Task to carry out ▸
Render the records from the start through the line containing "Selectie toestaan (311, 598)" as a Markdown table with the columns Index and Entry. Put each line's number under Index and the line under Entry, and leave out blank lines.

** start of Record list **

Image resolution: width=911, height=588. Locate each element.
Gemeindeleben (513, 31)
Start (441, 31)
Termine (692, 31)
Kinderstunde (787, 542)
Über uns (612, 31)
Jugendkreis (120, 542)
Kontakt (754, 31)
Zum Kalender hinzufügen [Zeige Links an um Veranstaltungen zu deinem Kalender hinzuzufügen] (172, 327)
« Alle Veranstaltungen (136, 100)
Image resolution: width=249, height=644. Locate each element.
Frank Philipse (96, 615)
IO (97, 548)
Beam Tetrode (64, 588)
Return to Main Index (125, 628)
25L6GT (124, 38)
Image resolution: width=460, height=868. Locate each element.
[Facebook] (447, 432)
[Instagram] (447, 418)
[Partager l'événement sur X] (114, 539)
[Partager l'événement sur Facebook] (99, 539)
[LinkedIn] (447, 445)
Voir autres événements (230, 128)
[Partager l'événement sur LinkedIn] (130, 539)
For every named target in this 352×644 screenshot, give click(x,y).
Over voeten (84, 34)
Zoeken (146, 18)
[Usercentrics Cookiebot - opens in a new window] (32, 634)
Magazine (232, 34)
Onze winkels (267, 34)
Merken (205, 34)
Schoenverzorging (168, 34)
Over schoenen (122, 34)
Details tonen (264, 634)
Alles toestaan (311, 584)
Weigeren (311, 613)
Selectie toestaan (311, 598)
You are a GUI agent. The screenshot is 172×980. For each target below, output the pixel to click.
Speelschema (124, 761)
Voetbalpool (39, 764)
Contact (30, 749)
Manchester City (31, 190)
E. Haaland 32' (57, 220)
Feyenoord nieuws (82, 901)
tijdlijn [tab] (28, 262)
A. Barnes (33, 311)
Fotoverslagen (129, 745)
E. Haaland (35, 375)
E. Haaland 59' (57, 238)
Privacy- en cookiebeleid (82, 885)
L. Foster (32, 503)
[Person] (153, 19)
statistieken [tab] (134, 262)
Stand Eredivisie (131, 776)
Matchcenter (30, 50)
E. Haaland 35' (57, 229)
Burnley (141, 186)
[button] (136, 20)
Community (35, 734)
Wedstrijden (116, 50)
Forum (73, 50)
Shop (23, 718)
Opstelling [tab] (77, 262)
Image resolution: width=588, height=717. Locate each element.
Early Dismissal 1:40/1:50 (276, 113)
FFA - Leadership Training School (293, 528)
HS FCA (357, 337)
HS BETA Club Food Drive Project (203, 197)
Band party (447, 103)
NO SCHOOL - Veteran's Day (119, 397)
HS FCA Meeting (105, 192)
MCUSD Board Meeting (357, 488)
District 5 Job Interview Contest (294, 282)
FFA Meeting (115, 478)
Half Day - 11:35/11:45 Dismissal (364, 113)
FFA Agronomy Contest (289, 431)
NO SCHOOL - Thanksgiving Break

** end of Record list **

Output below ▸
| Index | Entry |
|---|---|
| 1 | Image resolution: width=911, height=588. Locate each element. |
| 2 | Gemeindeleben (513, 31) |
| 3 | Start (441, 31) |
| 4 | Termine (692, 31) |
| 5 | Kinderstunde (787, 542) |
| 6 | Über uns (612, 31) |
| 7 | Jugendkreis (120, 542) |
| 8 | Kontakt (754, 31) |
| 9 | Zum Kalender hinzufügen [Zeige Links an um Veranstaltungen zu deinem Kalender hinzuzufügen] (172, 327) |
| 10 | « Alle Veranstaltungen (136, 100) |
| 11 | Image resolution: width=249, height=644. Locate each element. |
| 12 | Frank Philipse (96, 615) |
| 13 | IO (97, 548) |
| 14 | Beam Tetrode (64, 588) |
| 15 | Return to Main Index (125, 628) |
| 16 | 25L6GT (124, 38) |
| 17 | Image resolution: width=460, height=868. Locate each element. |
| 18 | [Facebook] (447, 432) |
| 19 | [Instagram] (447, 418) |
| 20 | [Partager l'événement sur X] (114, 539) |
| 21 | [Partager l'événement sur Facebook] (99, 539) |
| 22 | [LinkedIn] (447, 445) |
| 23 | Voir autres événements (230, 128) |
| 24 | [Partager l'événement sur LinkedIn] (130, 539) |
| 25 | For every named target in this 352×644 screenshot, give click(x,y). |
| 26 | Over voeten (84, 34) |
| 27 | Zoeken (146, 18) |
| 28 | [Usercentrics Cookiebot - opens in a new window] (32, 634) |
| 29 | Magazine (232, 34) |
| 30 | Onze winkels (267, 34) |
| 31 | Merken (205, 34) |
| 32 | Schoenverzorging (168, 34) |
| 33 | Over schoenen (122, 34) |
| 34 | Details tonen (264, 634) |
| 35 | Alles toestaan (311, 584) |
| 36 | Weigeren (311, 613) |
| 37 | Selectie toestaan (311, 598) |